Items listed in a dataset —
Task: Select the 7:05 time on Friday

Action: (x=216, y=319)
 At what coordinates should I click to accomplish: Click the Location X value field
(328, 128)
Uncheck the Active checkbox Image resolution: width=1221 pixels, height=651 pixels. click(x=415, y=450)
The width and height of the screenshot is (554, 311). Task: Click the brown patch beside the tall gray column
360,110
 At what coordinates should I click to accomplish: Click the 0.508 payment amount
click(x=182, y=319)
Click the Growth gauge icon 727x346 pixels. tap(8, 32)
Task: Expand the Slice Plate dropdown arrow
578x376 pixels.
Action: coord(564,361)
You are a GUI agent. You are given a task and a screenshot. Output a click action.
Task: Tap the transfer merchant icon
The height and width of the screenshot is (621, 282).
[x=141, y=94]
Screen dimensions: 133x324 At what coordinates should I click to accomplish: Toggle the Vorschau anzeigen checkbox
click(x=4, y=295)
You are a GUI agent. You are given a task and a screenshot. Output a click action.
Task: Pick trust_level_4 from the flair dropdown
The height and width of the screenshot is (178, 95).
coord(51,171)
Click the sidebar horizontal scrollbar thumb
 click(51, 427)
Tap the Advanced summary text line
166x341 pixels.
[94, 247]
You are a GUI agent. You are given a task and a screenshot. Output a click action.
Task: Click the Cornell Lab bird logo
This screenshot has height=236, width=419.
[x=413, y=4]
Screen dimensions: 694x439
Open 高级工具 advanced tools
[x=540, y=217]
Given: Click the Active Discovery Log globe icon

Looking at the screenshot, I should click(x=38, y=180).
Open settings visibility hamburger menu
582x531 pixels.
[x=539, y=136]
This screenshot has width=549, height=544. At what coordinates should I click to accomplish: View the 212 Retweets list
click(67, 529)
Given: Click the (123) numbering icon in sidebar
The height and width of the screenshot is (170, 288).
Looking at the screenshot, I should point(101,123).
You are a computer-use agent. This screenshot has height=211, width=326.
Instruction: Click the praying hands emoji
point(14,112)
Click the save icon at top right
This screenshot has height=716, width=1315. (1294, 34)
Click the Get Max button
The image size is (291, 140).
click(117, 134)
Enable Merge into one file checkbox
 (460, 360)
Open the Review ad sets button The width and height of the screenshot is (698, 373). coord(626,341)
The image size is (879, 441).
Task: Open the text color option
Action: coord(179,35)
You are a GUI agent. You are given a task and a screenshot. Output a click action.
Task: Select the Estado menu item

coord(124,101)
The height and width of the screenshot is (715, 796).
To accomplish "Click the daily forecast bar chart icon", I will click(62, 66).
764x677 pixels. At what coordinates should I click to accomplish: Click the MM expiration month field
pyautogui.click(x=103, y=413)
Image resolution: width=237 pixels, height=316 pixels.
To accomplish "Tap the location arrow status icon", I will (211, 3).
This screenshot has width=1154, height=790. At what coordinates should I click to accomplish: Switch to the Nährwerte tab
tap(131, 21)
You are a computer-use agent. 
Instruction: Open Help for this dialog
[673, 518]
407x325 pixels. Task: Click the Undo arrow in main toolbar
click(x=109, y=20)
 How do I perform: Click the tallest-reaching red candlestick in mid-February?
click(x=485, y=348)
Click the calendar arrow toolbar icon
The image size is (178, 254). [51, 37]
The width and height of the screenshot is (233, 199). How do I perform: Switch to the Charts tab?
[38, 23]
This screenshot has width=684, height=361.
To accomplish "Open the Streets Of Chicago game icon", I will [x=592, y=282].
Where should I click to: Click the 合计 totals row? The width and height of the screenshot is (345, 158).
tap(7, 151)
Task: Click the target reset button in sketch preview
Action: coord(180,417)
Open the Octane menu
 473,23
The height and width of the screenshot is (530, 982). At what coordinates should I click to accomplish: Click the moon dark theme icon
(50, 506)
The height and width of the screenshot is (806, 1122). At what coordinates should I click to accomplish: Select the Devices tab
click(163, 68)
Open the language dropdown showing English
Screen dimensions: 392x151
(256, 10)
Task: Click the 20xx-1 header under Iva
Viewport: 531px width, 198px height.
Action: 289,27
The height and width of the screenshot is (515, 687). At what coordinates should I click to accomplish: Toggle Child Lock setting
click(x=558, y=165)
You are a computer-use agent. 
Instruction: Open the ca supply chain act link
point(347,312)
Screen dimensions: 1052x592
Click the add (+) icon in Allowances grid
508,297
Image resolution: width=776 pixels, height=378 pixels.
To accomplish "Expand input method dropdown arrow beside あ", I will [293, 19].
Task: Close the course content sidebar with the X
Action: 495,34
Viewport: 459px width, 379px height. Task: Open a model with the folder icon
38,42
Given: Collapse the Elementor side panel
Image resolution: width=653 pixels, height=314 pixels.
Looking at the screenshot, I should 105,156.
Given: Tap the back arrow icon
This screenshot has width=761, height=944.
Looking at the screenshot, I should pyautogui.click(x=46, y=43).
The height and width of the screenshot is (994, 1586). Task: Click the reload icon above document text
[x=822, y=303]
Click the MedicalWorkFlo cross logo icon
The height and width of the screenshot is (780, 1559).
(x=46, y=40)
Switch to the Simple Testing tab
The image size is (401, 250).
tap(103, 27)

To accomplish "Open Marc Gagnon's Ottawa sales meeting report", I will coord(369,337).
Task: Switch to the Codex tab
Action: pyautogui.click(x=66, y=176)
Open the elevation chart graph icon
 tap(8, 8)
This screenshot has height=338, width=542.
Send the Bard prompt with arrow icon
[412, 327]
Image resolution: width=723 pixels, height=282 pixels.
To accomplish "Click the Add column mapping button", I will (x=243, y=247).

WHAT TO WORK ON — For the lines above, output exactly those from the line containing "How do I perform: Click" through the line containing "Switch to the Simple Testing tab", and skip the others.

YOUR SOLUTION —
 How do I perform: Click the tallest-reaching red candlestick in mid-February?
click(x=485, y=348)
Click the calendar arrow toolbar icon
The image size is (178, 254). [51, 37]
The width and height of the screenshot is (233, 199). How do I perform: Switch to the Charts tab?
[38, 23]
This screenshot has width=684, height=361.
To accomplish "Open the Streets Of Chicago game icon", I will [x=592, y=282].
Where should I click to: Click the 合计 totals row? The width and height of the screenshot is (345, 158).
tap(7, 151)
Task: Click the target reset button in sketch preview
Action: coord(180,417)
Open the Octane menu
 473,23
The height and width of the screenshot is (530, 982). At what coordinates should I click to accomplish: Click the moon dark theme icon
(50, 506)
The height and width of the screenshot is (806, 1122). At what coordinates should I click to accomplish: Select the Devices tab
click(163, 68)
Open the language dropdown showing English
Screen dimensions: 392x151
(256, 10)
Task: Click the 20xx-1 header under Iva
Viewport: 531px width, 198px height.
Action: 289,27
The height and width of the screenshot is (515, 687). At what coordinates should I click to accomplish: Toggle Child Lock setting
click(x=558, y=165)
You are a computer-use agent. 
Instruction: Open the ca supply chain act link
point(347,312)
Screen dimensions: 1052x592
Click the add (+) icon in Allowances grid
508,297
Image resolution: width=776 pixels, height=378 pixels.
To accomplish "Expand input method dropdown arrow beside あ", I will [293, 19].
Task: Close the course content sidebar with the X
Action: 495,34
Viewport: 459px width, 379px height. Task: Open a model with the folder icon
38,42
Given: Collapse the Elementor side panel
Image resolution: width=653 pixels, height=314 pixels.
Looking at the screenshot, I should 105,156.
Given: Tap the back arrow icon
This screenshot has width=761, height=944.
Looking at the screenshot, I should pyautogui.click(x=46, y=43).
The height and width of the screenshot is (994, 1586). Task: Click the reload icon above document text
[x=822, y=303]
Click the MedicalWorkFlo cross logo icon
The height and width of the screenshot is (780, 1559).
(x=46, y=40)
Switch to the Simple Testing tab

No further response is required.